WORK ITEM -
Transcribe the stretch of entries below from the line with "Task: Open the 社交 social menu" through the line with "Task: Click the safe deposit icon in header", exactly and with both ends included; leave out all other lines.

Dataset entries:

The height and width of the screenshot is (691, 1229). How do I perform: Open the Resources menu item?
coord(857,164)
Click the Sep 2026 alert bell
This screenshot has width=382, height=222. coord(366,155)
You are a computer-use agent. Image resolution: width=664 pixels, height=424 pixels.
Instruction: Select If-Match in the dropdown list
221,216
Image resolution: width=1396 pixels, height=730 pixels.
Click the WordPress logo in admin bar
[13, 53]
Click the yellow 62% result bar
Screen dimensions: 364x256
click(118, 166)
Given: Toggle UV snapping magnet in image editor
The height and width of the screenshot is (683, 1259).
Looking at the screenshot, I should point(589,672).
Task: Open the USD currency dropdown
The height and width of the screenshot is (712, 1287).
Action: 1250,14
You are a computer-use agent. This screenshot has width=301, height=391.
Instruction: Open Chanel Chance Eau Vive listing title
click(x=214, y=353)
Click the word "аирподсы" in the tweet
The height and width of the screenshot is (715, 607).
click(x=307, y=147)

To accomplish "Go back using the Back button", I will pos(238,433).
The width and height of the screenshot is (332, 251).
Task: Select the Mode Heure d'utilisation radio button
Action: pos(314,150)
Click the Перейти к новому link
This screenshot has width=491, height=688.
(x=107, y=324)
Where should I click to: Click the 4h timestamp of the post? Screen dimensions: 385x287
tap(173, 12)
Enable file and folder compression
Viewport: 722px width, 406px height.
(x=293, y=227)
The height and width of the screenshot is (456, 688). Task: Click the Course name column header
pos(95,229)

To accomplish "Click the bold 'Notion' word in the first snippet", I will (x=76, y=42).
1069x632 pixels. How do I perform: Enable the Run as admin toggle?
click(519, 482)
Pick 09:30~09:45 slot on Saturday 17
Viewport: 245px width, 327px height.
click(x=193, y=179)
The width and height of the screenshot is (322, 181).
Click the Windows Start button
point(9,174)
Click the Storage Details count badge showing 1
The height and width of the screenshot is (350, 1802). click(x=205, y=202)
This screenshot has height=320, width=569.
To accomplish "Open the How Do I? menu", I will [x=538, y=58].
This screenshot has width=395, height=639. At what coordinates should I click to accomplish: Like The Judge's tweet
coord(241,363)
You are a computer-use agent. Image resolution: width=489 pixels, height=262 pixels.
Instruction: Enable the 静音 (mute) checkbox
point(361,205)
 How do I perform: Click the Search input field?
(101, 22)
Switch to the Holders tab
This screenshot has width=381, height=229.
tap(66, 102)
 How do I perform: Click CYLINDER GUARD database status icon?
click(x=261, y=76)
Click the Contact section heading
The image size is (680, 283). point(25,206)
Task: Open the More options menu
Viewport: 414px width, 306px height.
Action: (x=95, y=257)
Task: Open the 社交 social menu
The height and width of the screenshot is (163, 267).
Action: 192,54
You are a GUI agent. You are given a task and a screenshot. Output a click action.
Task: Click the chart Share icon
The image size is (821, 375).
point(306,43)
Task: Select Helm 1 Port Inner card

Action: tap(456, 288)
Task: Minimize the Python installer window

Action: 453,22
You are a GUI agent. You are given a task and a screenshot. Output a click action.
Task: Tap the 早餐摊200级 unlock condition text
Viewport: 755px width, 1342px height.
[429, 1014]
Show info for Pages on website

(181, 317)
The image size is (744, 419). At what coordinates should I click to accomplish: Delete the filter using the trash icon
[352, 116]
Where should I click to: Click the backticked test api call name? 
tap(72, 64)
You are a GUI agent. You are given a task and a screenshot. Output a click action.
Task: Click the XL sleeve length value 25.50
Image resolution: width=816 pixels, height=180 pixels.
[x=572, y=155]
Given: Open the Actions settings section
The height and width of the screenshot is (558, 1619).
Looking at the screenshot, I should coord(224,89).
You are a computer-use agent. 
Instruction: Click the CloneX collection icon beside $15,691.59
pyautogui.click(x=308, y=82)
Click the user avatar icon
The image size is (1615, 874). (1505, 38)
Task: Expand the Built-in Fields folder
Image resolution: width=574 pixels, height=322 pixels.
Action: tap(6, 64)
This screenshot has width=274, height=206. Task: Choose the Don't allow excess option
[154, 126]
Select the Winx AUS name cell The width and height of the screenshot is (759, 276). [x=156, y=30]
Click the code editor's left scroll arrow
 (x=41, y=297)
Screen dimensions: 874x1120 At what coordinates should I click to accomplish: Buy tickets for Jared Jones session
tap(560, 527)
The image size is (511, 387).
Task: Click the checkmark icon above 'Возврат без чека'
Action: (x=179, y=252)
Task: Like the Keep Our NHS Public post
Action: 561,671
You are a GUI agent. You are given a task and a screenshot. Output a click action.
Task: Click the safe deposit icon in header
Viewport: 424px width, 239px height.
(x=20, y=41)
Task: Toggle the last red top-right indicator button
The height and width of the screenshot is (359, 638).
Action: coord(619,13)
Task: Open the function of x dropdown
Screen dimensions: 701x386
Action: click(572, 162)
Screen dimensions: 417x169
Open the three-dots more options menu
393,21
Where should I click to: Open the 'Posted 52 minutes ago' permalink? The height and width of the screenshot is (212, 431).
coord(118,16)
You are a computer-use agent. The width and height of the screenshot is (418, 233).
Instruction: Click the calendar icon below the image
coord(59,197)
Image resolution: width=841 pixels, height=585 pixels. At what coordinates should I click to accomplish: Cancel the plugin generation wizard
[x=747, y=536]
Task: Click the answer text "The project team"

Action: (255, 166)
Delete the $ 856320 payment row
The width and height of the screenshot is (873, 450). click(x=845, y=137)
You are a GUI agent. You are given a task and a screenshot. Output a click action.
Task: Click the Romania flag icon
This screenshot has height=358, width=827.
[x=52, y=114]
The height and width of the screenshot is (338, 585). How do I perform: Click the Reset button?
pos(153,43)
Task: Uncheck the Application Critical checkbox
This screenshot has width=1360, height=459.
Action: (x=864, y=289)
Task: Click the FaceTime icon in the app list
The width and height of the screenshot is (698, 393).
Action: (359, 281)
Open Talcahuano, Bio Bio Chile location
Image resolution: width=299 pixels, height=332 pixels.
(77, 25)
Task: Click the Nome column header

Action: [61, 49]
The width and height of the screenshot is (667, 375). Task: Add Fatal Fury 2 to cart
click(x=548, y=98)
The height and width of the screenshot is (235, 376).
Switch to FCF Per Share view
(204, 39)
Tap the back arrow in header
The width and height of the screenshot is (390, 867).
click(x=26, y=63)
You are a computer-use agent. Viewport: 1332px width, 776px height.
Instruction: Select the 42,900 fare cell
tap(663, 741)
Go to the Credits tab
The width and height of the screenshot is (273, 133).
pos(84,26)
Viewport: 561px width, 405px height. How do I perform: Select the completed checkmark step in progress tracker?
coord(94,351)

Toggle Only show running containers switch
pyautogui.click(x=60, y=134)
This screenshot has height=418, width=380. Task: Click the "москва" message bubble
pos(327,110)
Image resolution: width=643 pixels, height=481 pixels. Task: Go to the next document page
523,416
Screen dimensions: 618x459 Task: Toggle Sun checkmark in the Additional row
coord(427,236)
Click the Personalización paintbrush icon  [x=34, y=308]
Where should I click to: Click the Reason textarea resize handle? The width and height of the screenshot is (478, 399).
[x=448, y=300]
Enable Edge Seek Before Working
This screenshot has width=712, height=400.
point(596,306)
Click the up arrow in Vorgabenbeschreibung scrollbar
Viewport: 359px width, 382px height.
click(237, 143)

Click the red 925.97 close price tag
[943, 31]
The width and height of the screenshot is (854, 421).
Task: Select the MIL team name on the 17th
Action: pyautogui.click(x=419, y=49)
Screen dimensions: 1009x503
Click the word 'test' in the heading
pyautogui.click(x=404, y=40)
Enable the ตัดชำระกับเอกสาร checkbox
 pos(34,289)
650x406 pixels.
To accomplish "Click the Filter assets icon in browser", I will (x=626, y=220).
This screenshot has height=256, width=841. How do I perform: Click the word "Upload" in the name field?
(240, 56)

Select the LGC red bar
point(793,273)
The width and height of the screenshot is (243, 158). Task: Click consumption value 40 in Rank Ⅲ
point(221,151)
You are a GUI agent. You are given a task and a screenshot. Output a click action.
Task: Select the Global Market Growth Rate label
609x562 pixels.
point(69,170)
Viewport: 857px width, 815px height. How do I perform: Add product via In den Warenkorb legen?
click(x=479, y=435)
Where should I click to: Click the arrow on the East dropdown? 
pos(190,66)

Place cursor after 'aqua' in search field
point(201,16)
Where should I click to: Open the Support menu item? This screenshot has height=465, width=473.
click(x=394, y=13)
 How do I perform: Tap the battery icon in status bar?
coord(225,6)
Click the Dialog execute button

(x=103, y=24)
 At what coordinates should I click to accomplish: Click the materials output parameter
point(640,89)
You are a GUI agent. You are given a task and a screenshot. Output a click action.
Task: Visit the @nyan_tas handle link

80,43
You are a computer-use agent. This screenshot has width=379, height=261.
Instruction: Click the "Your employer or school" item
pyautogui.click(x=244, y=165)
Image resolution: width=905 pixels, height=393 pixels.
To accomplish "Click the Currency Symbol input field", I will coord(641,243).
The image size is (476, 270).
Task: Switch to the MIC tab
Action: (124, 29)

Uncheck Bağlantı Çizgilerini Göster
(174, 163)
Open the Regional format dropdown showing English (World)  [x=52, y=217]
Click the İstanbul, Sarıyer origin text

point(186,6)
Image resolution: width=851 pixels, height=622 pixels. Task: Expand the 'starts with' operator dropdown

REPLY -
Task: Open the 社交 social menu
The height and width of the screenshot is (163, 267).
Action: 192,54
You are a GUI agent. You are given a task and a screenshot. Output a click action.
Task: Click the chart Share icon
The image size is (821, 375).
point(306,43)
Task: Select Helm 1 Port Inner card

Action: tap(456, 288)
Task: Minimize the Python installer window

Action: 453,22
You are a GUI agent. You are given a task and a screenshot. Output a click action.
Task: Tap the 早餐摊200级 unlock condition text
Viewport: 755px width, 1342px height.
[429, 1014]
Show info for Pages on website

(181, 317)
The image size is (744, 419). At what coordinates should I click to accomplish: Delete the filter using the trash icon
[352, 116]
Where should I click to: Click the backticked test api call name? 
tap(72, 64)
You are a GUI agent. You are given a task and a screenshot. Output a click action.
Task: Click the XL sleeve length value 25.50
Image resolution: width=816 pixels, height=180 pixels.
[x=572, y=155]
Given: Open the Actions settings section
The height and width of the screenshot is (558, 1619).
Looking at the screenshot, I should coord(224,89).
You are a computer-use agent. 
Instruction: Click the CloneX collection icon beside $15,691.59
pyautogui.click(x=308, y=82)
Click the user avatar icon
The image size is (1615, 874). (1505, 38)
Task: Expand the Built-in Fields folder
Image resolution: width=574 pixels, height=322 pixels.
Action: tap(6, 64)
This screenshot has width=274, height=206. Task: Choose the Don't allow excess option
[154, 126]
Select the Winx AUS name cell The width and height of the screenshot is (759, 276). [x=156, y=30]
Click the code editor's left scroll arrow
 (x=41, y=297)
Screen dimensions: 874x1120 At what coordinates should I click to accomplish: Buy tickets for Jared Jones session
tap(560, 527)
The image size is (511, 387).
Task: Click the checkmark icon above 'Возврат без чека'
Action: (x=179, y=252)
Task: Like the Keep Our NHS Public post
Action: 561,671
You are a GUI agent. You are given a task and a screenshot. Output a click action.
Task: Click the safe deposit icon in header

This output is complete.